As a sidenote, here's what my rsync command looks like :
rsync --checksum \
--ignore-times \
--human-readable \
--progress \
--itemize-changes \
--archive \
--recursive \
--update \
--verbose \
--executability \
--delay-updates \
--compress --skip-compress=gz/zip/z/rpm/deb/iso/bz2/t[gb]z/7z/mp[34]/mov/avi/ogg/jpg/jpeg/png/gif \
--exclude-from=/SOME_LOCAL_PATH/ignore-rsync.txt \
/LOCAL_PATH/ \
USER#HOST:/REMOTE_PATH/
I'm using private/public keys mecanism, so rsync doesn't ask for a password, btw.
And, of course, I generally use the same command in "dry-run" mode first, to see what is going to be synchorised, with the option "--dry-run"
And the ignore-rsync.txt contains a list of files that I don't want to be pushed to production :
.svn
cache/cbfeed/*
cache/cbtpl/*
cache/dcstaticcache/*
cache/delicious.cache.html
cache/versions/*
Here, I just prevent cache directories to be pushed to production -- seems logical to not send those, as production data is not the same as development data.
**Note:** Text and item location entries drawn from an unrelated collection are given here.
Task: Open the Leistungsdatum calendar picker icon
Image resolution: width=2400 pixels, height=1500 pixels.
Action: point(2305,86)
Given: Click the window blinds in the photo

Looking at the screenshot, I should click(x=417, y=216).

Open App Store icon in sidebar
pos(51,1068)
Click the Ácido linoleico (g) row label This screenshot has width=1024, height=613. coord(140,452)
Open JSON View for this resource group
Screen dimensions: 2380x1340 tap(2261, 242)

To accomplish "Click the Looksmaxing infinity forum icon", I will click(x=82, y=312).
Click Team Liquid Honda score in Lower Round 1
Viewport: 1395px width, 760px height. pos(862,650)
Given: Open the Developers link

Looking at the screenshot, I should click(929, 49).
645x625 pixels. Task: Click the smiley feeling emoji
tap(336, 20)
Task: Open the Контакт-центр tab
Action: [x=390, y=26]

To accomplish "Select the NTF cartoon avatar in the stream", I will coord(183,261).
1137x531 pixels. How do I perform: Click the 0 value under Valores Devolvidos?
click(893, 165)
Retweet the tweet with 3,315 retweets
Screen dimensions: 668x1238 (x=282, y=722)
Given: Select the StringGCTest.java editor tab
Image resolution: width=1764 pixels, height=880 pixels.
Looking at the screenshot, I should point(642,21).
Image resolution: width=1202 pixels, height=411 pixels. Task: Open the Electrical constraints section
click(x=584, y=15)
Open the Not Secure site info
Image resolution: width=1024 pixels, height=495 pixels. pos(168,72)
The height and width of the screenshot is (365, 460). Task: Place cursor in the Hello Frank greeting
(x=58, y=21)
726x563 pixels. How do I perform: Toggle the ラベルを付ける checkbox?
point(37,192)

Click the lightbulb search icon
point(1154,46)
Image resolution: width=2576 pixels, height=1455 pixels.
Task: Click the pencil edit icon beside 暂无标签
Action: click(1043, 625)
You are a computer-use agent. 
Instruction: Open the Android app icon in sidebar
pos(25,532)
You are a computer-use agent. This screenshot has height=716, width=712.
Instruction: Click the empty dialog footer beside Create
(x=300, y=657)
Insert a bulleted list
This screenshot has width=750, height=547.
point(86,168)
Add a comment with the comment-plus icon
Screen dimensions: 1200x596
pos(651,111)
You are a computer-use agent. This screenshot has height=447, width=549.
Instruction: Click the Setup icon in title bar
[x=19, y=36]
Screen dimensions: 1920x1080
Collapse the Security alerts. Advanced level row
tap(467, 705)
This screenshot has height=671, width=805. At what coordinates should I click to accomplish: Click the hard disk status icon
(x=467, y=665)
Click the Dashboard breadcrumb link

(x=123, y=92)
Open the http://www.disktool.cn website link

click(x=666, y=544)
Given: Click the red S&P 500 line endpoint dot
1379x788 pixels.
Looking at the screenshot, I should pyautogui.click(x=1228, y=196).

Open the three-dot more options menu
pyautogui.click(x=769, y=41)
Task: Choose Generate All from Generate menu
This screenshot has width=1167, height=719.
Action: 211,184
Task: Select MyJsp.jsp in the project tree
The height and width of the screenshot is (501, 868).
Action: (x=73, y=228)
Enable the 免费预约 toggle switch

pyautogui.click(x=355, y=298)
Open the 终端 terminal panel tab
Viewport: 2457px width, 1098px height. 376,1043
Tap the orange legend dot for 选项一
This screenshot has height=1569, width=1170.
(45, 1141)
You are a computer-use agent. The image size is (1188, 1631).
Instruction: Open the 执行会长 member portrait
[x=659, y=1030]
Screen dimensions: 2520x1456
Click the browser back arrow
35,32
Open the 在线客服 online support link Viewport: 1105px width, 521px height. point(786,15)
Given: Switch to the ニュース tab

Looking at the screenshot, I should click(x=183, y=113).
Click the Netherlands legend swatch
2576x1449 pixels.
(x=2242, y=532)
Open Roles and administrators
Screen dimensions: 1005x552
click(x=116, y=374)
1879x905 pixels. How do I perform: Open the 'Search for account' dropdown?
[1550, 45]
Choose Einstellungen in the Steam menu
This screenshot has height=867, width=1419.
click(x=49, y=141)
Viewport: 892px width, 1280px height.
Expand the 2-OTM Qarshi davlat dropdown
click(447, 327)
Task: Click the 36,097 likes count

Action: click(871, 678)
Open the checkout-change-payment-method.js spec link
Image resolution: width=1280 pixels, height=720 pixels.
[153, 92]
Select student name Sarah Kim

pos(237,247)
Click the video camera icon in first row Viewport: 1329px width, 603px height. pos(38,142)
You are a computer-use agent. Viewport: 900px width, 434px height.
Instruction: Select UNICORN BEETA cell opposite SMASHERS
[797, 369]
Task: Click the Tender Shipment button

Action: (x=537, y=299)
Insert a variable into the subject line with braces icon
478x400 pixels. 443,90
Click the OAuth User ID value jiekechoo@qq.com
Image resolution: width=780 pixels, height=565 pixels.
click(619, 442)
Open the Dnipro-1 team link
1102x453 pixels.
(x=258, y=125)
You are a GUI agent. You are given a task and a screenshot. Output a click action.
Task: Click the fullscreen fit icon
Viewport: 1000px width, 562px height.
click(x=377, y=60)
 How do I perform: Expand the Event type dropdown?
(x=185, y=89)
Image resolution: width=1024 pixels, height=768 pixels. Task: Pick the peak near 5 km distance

(I'm just noticing there's still the ".svn" in this file... I could remove it, as I don't use SVN anymore for that project ^^ )
Hope this helps a bit...
Regarding SVN, I would suggest you go with a dedicated SVN host like beanstalk or use the same server machine to run an SVN server so both developers can work off it.
In the latter case, your deployment script would simply move the bits to a staging web folder (accessible via beta.mysite.com) and then another deployment script could move that to the live web directory. Deploying directly to the live site is obviously not a good idea.
If you decide to go with a dedicated host or want to deploy from your machine to the server, use rsync. This is also my current setup. RSync does differential syncs (over SSH) so it's fast and it was built for just this sort of stuff.
As you grow you can start using build tools with unit tests and whatnot. This leaves only the data sync issue.
I only sync data from remote -> local and use a DOS batch file that does this over SSH using mysqldump. Cygwin is useful for Windows machines but you can skip it. The SQL import script also runs a one line query to update some cells such as hostname and web root for local deployment.
Once you have this setup, you can focus on just writing code and remote deployment or local sync and deployement becomes a one click process.
One option is to use a dedicated framework for the task. Capistrano fits very well with scripting languages such as php. It's based on Ruby, but if you do a search, you should be able to find instructions on how to use it for deploying php applications.